La culpa fue de los finales
Del ojo a la pluma
Aitana Castaño
2024-07-10
No me gustaban los finales. Y eso fue lo que me lanzó a escribir cuando era guaja. Disfrutaba del proceso de la lectura pero siempre imaginaba conclusiones que luego no ocurrían o se me hacían cortas. Así que un día cogí lápiz y papel y me puse a inventar lo que pasaba después de que Mafalda soltara una de sus frases contundentes o de que los hermanos Hollister salvaran al mundo en la Isla de las Tortugas, (una vez más). Por supuesto que en 3º de BUP me permití la osadía de reescribir el final de La Regenta.
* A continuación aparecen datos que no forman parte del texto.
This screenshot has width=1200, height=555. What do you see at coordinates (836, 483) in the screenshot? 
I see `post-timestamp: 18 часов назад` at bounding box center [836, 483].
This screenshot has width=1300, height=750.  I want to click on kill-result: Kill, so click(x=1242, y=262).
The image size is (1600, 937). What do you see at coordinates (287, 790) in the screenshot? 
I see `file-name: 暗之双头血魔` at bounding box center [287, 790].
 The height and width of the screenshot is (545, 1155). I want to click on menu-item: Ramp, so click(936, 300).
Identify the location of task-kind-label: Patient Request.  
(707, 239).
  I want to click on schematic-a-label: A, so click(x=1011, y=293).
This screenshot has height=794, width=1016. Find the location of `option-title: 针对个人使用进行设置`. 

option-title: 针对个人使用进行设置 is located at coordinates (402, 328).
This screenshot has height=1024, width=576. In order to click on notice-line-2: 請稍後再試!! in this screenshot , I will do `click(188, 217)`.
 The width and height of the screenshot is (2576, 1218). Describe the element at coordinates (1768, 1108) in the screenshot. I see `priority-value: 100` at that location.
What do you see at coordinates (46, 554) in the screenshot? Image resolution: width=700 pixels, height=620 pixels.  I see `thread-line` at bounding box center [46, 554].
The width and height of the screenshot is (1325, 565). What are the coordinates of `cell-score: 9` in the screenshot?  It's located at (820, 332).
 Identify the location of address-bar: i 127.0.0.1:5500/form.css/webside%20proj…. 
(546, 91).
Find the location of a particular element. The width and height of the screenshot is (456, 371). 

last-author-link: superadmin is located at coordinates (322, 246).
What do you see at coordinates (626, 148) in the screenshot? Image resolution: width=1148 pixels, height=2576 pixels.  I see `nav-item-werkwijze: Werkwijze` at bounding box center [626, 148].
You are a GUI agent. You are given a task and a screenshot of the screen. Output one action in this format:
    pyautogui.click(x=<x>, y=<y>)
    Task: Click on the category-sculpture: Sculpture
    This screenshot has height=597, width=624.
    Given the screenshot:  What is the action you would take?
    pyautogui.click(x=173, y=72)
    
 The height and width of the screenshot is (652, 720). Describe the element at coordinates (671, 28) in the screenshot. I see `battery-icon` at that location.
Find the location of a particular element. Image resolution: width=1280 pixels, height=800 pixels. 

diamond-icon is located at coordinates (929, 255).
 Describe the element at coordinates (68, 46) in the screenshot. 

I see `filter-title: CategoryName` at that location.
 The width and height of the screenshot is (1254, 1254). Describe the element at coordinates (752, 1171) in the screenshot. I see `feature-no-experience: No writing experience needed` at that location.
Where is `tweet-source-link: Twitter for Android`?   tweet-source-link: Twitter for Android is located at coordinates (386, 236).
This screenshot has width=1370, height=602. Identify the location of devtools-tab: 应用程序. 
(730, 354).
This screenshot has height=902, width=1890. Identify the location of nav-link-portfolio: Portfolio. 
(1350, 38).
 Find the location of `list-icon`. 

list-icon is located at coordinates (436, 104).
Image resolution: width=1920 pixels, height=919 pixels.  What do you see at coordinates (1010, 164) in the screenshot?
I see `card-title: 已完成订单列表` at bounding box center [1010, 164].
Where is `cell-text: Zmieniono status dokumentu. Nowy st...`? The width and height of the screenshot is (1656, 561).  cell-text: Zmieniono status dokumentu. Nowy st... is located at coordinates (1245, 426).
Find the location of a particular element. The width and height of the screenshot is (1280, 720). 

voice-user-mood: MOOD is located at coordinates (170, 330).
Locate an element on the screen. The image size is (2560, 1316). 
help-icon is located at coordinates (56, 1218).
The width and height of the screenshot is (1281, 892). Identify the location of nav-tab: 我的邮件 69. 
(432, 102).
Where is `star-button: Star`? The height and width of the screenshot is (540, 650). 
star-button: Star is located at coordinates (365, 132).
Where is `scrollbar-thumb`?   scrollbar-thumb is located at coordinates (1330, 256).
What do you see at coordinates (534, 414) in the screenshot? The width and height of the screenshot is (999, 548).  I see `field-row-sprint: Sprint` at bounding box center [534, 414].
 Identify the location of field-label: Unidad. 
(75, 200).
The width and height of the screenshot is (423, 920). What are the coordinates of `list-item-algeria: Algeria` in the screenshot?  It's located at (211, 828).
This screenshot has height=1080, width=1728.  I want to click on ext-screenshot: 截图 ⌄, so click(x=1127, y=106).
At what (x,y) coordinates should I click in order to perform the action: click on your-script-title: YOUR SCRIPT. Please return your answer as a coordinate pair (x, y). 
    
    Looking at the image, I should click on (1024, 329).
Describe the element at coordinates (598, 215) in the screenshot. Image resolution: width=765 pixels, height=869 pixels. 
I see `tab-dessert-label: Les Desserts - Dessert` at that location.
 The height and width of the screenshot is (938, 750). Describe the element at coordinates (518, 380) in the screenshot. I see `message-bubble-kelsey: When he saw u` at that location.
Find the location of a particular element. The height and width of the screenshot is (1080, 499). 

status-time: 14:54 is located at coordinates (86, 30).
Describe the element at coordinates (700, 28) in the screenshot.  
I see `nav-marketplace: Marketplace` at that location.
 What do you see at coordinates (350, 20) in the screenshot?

Durante un tiempo, mi obsesión por los finales fue tal que empezaba los libros por las últimas 10 páginas y si me gustaba iba para atrás a ver cómo había discurrido la historia. Pero no volvía al principio, no. Iba veinte páginas atrás, luego cincuenta, luego cien… hasta llegar al inicio. Técnicamente leía los libros al revés.
Lo sé, no tiene lógica ni explicación alguna. Pero también os digo, nunca me decepcionó un libro cuyo final no me hubiera fascinado primero. Y no sabéis la de disgustos que me he ahorrado. Ni siquiera sé por qué dejé de hacerlo.
Así que sí, fue la lectura lo que me llevó a la escritura. Y no solo por la necesidad imperiosa de alargar las historias que me gustaban y evitar las que me provocaban algún tipo de angustia. También porque este hecho me llevó a descubrir que cuando se inventan las historias, al igual que cuando se leen, se pueden alcanzar éxtasis de varias emociones, por separado o a la vez. Y eso, si lo pensáis, un poco es como magia.
Escribir tiene además un plus exclusivo: te conviertes en dueña y señora de lo que está pasando o va a pasar delante de tus ojos y después, si hay suerte, de los ojos de los lectores (entre los que habrá alguno escudriñando sin miramientos el final, cuidao aquí).
Por supuesto que Ana Ozores y Fermín de Pas en mi final alternativo se entregaban al desenfreno amoroso. A ver qué os creíais.